In the tiny, slightly putrid tattoo parlor, the artists rattle to each other in Hindi. At the HQ, I learned only enough of the language to get by for the short trip. Pausing my song, I show the design I've doodled to the wrinkled old artist. She examines it briefly, eyes showing no recognition whatsoever. Just as planned. I smirk to myself.

I secure my earphones, blocking out the noise in the parlor. I've quickly determined to play the song again as the needle traces beneath my skin. My pain tolerance may be high, but the sting is intense between my shoulders, just beneath my neck and in the center of my back. I close my eyes, letting my cheek rest atop my folded arms as the artist draws. I allow my thoughts to float wherever they wish, and this happens to be on Axis. I see his aurora-eyes, not dissimilar to Terry's ocean ones. I still don't know why I think they're eyes are so similar. I don't even know why he reminds me so much of Terry, in many ways. But Axis is so perfect, and I often feel I'm not ready for his love. But I don't want to play with his heart while I'm deciding. I wince as the needle sinks a little too deep.

I open my eyes, and Axis' face disappears. It's like a tug-of war of love, my love. An invisible fight for my heart. A battle for my choice.

The line plays again when I go return to my hotel room. I try to ignore it this time, like I'm trying to ignore the ache in my back. I want it to hurt, though. I want the tattoo not just as a reminder, or a silent act of rebellion toward my father. No, I want it as a scar. Just like my heart, even when it heals, I'll forever be reminded of the pain. I want Terry's love to consume me like an ache of which I can never be rid. This way, even their serums can't pull me away from him.

I laugh dryly at myself when I study my back in the bathroom mirror, the painful redness around the mark. It's not like I haven't already hurt enough over him.

Back at the HQ, I hide my tattoo well, whether I'm wearing an evening gown for an event or a tank for training. I use makeup, but every time I apply it, I secretly smile. I don't really care if they find out I've got it on my back. I debate telling Axis about it, though. I'm somewhat open to him about my feelings for Terry. I think he's come to learn that this is simply a part of me that must be accepted. He knows that he'll never fully capture my heart, because part of it will always be in the possession of my first love. I don't care that my heart is torn, just as long as part of me remains with Terry.

Years have passed now, and the redness is gone. The tattoo is painless, and so is my heart. The agency was exposed, their masquerade ended. Terry was alive, and he constantly reminds me of how he never gave up on me.

I lay on my stomach, lazily out-stretched on the swing. I'm on the back porch of Wayne Manor, our manor.
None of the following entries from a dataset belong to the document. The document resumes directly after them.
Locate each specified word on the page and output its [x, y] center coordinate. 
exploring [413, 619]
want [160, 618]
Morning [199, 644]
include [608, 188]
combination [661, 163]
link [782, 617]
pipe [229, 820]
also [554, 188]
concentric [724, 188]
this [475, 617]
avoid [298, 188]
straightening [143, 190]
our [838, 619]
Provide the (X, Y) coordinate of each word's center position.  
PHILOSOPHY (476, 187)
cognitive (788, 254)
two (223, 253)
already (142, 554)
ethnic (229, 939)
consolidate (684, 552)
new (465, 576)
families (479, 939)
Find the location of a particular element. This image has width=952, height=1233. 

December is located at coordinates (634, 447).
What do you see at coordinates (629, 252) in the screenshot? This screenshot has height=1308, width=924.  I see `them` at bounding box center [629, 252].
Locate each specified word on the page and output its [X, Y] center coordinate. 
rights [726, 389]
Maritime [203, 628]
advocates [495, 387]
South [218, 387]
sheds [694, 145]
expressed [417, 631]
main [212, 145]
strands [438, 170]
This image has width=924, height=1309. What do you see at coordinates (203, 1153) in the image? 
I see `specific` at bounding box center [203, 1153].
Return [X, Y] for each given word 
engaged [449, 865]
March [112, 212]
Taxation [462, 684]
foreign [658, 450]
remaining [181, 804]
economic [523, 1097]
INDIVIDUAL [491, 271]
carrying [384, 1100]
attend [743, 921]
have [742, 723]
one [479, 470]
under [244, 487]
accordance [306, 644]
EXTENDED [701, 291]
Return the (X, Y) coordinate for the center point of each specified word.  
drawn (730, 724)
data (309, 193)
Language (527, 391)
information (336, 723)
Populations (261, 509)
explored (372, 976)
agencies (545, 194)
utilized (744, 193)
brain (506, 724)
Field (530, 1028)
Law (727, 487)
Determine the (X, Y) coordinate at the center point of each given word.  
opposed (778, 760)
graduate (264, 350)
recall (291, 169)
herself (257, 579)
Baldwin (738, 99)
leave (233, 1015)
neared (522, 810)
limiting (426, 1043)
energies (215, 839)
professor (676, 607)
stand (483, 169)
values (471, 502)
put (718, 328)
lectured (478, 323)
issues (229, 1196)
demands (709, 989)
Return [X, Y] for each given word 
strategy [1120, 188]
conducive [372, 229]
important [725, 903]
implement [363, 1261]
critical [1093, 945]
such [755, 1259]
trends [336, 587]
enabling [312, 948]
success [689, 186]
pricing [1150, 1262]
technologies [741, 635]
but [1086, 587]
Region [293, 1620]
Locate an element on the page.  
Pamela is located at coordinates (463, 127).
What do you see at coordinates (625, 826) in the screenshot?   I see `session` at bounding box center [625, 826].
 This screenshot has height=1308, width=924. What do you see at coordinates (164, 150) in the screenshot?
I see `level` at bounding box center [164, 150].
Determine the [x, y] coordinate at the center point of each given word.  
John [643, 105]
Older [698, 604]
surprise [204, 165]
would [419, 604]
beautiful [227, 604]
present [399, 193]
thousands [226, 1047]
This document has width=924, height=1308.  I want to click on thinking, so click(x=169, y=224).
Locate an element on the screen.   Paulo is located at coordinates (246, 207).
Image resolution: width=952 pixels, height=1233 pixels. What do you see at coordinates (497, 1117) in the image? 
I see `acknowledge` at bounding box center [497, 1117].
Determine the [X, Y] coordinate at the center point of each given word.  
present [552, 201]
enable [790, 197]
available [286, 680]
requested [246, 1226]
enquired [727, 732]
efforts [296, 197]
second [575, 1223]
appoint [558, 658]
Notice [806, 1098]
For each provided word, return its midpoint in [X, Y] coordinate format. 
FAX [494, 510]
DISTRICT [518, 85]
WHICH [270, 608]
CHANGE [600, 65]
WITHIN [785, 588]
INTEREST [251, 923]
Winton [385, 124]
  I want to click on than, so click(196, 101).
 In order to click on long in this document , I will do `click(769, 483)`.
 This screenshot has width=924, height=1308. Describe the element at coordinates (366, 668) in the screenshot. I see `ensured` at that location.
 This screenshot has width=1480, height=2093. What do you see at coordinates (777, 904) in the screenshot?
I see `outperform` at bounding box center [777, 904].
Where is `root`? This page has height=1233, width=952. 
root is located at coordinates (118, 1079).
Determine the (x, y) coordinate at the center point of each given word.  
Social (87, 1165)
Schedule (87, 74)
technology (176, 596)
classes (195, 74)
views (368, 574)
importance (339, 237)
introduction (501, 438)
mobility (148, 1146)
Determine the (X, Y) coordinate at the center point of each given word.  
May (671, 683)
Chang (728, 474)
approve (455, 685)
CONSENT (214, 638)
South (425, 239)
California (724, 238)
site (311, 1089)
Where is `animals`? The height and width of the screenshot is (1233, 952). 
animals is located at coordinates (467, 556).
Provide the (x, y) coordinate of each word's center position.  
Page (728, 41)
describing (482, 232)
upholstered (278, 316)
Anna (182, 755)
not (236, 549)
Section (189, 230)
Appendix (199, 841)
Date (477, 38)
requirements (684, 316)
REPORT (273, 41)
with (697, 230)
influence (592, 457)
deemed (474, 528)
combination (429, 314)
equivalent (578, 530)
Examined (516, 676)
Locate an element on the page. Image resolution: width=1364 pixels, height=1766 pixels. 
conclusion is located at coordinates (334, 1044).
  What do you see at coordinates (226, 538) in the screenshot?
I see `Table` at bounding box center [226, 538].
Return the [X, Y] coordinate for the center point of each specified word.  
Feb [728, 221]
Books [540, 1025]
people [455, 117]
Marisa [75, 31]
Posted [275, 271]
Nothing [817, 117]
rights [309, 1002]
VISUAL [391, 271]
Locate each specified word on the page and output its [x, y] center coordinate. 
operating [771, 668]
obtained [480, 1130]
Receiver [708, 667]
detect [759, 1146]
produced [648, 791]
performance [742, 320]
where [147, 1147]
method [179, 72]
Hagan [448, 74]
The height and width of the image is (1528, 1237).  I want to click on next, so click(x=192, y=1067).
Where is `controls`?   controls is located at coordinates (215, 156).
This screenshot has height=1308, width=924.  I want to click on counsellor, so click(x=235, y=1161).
We're married now, determined to live and die together. My ears perk up. Terry has just come home from work, I hear him moving through the house. I watch the fading sunset, but I sense him standing still at the door, watching me. I don't move or speak. I'm just glad to have him home.

He smiles and walks over, lightly swinging himself to lounge behind me. Propping himself on one arm, he stares down at me. Neither of us speak, for silence has become a bit of a treasure. I feel his touch on my back, so slight that I shiver. I smile. Just like when he first saw the mark, he continues to have this crazy idea that it must still hurt.

Terry smiles a little, his finger tracing the form of the bat emblem on my back, the black tips of the wings and ears. I feel the warmth of his lips on my skin.

I'm no longer troubled by the lyrics to the song. I always knew who I wanted to win the battle for my heart, and I'm glad that he did.